* Information provided:
******************************

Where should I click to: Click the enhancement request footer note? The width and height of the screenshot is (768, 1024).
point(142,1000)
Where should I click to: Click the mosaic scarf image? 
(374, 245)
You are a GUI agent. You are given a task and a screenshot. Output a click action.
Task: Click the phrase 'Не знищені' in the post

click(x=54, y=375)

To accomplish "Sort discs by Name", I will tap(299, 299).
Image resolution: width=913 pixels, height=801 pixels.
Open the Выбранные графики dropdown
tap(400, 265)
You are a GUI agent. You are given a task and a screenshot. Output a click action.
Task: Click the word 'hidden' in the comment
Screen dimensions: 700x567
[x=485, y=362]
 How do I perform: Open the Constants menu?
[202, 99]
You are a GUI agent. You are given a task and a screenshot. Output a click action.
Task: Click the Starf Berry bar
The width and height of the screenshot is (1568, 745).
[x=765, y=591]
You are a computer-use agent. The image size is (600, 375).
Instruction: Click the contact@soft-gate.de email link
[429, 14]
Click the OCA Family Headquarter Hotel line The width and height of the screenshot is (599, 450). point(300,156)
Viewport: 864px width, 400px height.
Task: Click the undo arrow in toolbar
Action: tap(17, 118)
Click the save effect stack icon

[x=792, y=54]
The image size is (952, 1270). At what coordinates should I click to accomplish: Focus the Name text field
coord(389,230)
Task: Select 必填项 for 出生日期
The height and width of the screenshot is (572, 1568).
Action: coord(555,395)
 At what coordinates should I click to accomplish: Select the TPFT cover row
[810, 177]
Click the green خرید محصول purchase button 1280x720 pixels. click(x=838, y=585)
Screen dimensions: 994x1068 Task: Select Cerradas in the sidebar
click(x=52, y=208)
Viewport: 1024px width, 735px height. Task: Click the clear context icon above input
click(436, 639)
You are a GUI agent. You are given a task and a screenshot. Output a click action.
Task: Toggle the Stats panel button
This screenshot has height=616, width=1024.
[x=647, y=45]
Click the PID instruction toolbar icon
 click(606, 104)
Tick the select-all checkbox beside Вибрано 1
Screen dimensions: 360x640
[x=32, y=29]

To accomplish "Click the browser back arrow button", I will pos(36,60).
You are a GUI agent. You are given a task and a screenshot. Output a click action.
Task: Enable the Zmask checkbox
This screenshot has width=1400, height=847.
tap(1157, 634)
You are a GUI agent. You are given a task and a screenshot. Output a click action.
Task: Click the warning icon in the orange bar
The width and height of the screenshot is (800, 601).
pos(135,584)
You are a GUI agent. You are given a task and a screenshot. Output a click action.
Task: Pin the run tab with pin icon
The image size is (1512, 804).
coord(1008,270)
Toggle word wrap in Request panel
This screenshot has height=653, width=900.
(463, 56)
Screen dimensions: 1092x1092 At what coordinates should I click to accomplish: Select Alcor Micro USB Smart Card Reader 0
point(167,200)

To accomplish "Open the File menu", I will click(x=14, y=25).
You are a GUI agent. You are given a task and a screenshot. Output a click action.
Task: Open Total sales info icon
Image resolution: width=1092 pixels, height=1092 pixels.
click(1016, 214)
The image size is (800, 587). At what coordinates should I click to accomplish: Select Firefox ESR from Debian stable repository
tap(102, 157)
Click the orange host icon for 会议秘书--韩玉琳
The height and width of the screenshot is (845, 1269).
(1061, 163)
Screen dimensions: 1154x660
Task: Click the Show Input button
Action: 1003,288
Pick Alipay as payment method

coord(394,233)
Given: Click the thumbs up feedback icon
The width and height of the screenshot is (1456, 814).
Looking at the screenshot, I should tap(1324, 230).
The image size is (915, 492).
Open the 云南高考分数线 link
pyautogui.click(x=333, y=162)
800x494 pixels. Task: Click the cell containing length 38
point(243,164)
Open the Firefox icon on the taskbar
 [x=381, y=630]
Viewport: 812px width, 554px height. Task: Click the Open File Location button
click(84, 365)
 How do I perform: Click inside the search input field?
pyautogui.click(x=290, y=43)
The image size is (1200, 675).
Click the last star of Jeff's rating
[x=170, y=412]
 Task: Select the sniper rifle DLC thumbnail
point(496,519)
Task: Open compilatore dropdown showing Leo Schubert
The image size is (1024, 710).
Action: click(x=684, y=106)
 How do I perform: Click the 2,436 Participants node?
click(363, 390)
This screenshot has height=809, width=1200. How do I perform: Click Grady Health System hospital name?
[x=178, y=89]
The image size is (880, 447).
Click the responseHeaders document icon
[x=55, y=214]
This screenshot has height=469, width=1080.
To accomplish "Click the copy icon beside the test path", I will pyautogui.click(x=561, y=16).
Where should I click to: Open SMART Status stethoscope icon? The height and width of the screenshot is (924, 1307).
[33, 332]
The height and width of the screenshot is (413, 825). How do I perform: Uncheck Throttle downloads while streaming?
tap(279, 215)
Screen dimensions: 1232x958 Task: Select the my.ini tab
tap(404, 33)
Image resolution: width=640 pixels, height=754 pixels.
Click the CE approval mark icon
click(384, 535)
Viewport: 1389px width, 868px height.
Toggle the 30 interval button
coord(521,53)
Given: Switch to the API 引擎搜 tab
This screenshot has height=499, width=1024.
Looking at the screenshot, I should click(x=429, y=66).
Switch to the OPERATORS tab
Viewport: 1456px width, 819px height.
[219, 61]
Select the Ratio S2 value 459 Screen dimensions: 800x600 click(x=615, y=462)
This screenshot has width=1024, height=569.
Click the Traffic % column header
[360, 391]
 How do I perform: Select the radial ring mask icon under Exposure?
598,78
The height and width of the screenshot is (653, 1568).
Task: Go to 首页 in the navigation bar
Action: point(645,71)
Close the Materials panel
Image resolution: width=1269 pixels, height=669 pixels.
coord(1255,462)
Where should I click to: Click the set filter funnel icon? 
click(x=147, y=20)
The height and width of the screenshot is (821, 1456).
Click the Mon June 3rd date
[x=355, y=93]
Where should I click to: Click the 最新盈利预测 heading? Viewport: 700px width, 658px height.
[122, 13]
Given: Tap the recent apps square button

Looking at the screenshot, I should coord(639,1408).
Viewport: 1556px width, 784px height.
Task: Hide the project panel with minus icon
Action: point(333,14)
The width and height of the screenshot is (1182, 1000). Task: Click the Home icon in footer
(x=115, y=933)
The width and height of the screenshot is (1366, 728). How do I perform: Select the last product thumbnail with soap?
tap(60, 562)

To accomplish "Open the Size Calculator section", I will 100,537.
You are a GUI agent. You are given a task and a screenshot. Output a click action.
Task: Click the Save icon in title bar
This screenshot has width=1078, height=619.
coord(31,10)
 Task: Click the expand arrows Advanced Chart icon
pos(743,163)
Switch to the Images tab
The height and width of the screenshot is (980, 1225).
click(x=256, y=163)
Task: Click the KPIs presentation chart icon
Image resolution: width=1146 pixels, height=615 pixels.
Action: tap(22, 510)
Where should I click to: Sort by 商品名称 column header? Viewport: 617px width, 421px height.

******************************

* Exercise: Please give the data again in full, exactly as written.

* Written solution:
Where should I click to: Click the enhancement request footer note? The width and height of the screenshot is (768, 1024).
point(142,1000)
Where should I click to: Click the mosaic scarf image? 
(374, 245)
You are a GUI agent. You are given a task and a screenshot. Output a click action.
Task: Click the phrase 'Не знищені' in the post

click(x=54, y=375)

To accomplish "Sort discs by Name", I will tap(299, 299).
Image resolution: width=913 pixels, height=801 pixels.
Open the Выбранные графики dropdown
tap(400, 265)
You are a GUI agent. You are given a task and a screenshot. Output a click action.
Task: Click the word 'hidden' in the comment
Screen dimensions: 700x567
[x=485, y=362]
 How do I perform: Open the Constants menu?
[202, 99]
You are a GUI agent. You are given a task and a screenshot. Output a click action.
Task: Click the Starf Berry bar
The width and height of the screenshot is (1568, 745).
[x=765, y=591]
You are a computer-use agent. The image size is (600, 375).
Instruction: Click the contact@soft-gate.de email link
[429, 14]
Click the OCA Family Headquarter Hotel line The width and height of the screenshot is (599, 450). point(300,156)
Viewport: 864px width, 400px height.
Task: Click the undo arrow in toolbar
Action: tap(17, 118)
Click the save effect stack icon

[x=792, y=54]
The image size is (952, 1270). At what coordinates should I click to accomplish: Focus the Name text field
coord(389,230)
Task: Select 必填项 for 出生日期
The height and width of the screenshot is (572, 1568).
Action: coord(555,395)
 At what coordinates should I click to accomplish: Select the TPFT cover row
[810, 177]
Click the green خرید محصول purchase button 1280x720 pixels. click(x=838, y=585)
Screen dimensions: 994x1068 Task: Select Cerradas in the sidebar
click(x=52, y=208)
Viewport: 1024px width, 735px height. Task: Click the clear context icon above input
click(436, 639)
You are a GUI agent. You are given a task and a screenshot. Output a click action.
Task: Toggle the Stats panel button
This screenshot has height=616, width=1024.
[x=647, y=45]
Click the PID instruction toolbar icon
 click(606, 104)
Tick the select-all checkbox beside Вибрано 1
Screen dimensions: 360x640
[x=32, y=29]

To accomplish "Click the browser back arrow button", I will pos(36,60).
You are a GUI agent. You are given a task and a screenshot. Output a click action.
Task: Enable the Zmask checkbox
This screenshot has width=1400, height=847.
tap(1157, 634)
You are a GUI agent. You are given a task and a screenshot. Output a click action.
Task: Click the warning icon in the orange bar
The width and height of the screenshot is (800, 601).
pos(135,584)
You are a GUI agent. You are given a task and a screenshot. Output a click action.
Task: Pin the run tab with pin icon
The image size is (1512, 804).
coord(1008,270)
Toggle word wrap in Request panel
This screenshot has height=653, width=900.
(463, 56)
Screen dimensions: 1092x1092 At what coordinates should I click to accomplish: Select Alcor Micro USB Smart Card Reader 0
point(167,200)

To accomplish "Open the File menu", I will click(x=14, y=25).
You are a GUI agent. You are given a task and a screenshot. Output a click action.
Task: Open Total sales info icon
Image resolution: width=1092 pixels, height=1092 pixels.
click(1016, 214)
The image size is (800, 587). At what coordinates should I click to accomplish: Select Firefox ESR from Debian stable repository
tap(102, 157)
Click the orange host icon for 会议秘书--韩玉琳
The height and width of the screenshot is (845, 1269).
(1061, 163)
Screen dimensions: 1154x660
Task: Click the Show Input button
Action: 1003,288
Pick Alipay as payment method

coord(394,233)
Given: Click the thumbs up feedback icon
The width and height of the screenshot is (1456, 814).
Looking at the screenshot, I should tap(1324, 230).
The image size is (915, 492).
Open the 云南高考分数线 link
pyautogui.click(x=333, y=162)
800x494 pixels. Task: Click the cell containing length 38
point(243,164)
Open the Firefox icon on the taskbar
 [x=381, y=630]
Viewport: 812px width, 554px height. Task: Click the Open File Location button
click(84, 365)
 How do I perform: Click inside the search input field?
pyautogui.click(x=290, y=43)
The image size is (1200, 675).
Click the last star of Jeff's rating
[x=170, y=412]
 Task: Select the sniper rifle DLC thumbnail
point(496,519)
Task: Open compilatore dropdown showing Leo Schubert
The image size is (1024, 710).
Action: click(x=684, y=106)
 How do I perform: Click the 2,436 Participants node?
click(363, 390)
This screenshot has height=809, width=1200. How do I perform: Click Grady Health System hospital name?
[x=178, y=89]
The image size is (880, 447).
Click the responseHeaders document icon
[x=55, y=214]
This screenshot has height=469, width=1080.
To accomplish "Click the copy icon beside the test path", I will pyautogui.click(x=561, y=16).
Where should I click to: Open SMART Status stethoscope icon? The height and width of the screenshot is (924, 1307).
[33, 332]
The height and width of the screenshot is (413, 825). How do I perform: Uncheck Throttle downloads while streaming?
tap(279, 215)
Screen dimensions: 1232x958 Task: Select the my.ini tab
tap(404, 33)
Image resolution: width=640 pixels, height=754 pixels.
Click the CE approval mark icon
click(384, 535)
Viewport: 1389px width, 868px height.
Toggle the 30 interval button
coord(521,53)
Given: Switch to the API 引擎搜 tab
This screenshot has height=499, width=1024.
Looking at the screenshot, I should click(x=429, y=66).
Switch to the OPERATORS tab
Viewport: 1456px width, 819px height.
[219, 61]
Select the Ratio S2 value 459 Screen dimensions: 800x600 click(x=615, y=462)
This screenshot has width=1024, height=569.
Click the Traffic % column header
[360, 391]
 How do I perform: Select the radial ring mask icon under Exposure?
598,78
The height and width of the screenshot is (653, 1568).
Task: Go to 首页 in the navigation bar
Action: point(645,71)
Close the Materials panel
Image resolution: width=1269 pixels, height=669 pixels.
coord(1255,462)
Where should I click to: Click the set filter funnel icon? 
click(x=147, y=20)
The height and width of the screenshot is (821, 1456).
Click the Mon June 3rd date
[x=355, y=93]
Where should I click to: Click the 最新盈利预测 heading? Viewport: 700px width, 658px height.
[122, 13]
Given: Tap the recent apps square button

Looking at the screenshot, I should coord(639,1408).
Viewport: 1556px width, 784px height.
Task: Hide the project panel with minus icon
Action: point(333,14)
The width and height of the screenshot is (1182, 1000). Task: Click the Home icon in footer
(x=115, y=933)
The width and height of the screenshot is (1366, 728). How do I perform: Select the last product thumbnail with soap?
tap(60, 562)

To accomplish "Open the Size Calculator section", I will 100,537.
You are a GUI agent. You are given a task and a screenshot. Output a click action.
Task: Click the Save icon in title bar
This screenshot has width=1078, height=619.
coord(31,10)
 Task: Click the expand arrows Advanced Chart icon
pos(743,163)
Switch to the Images tab
The height and width of the screenshot is (980, 1225).
click(x=256, y=163)
Task: Click the KPIs presentation chart icon
Image resolution: width=1146 pixels, height=615 pixels.
Action: tap(22, 510)
Where should I click to: Sort by 商品名称 column header? Viewport: 617px width, 421px height.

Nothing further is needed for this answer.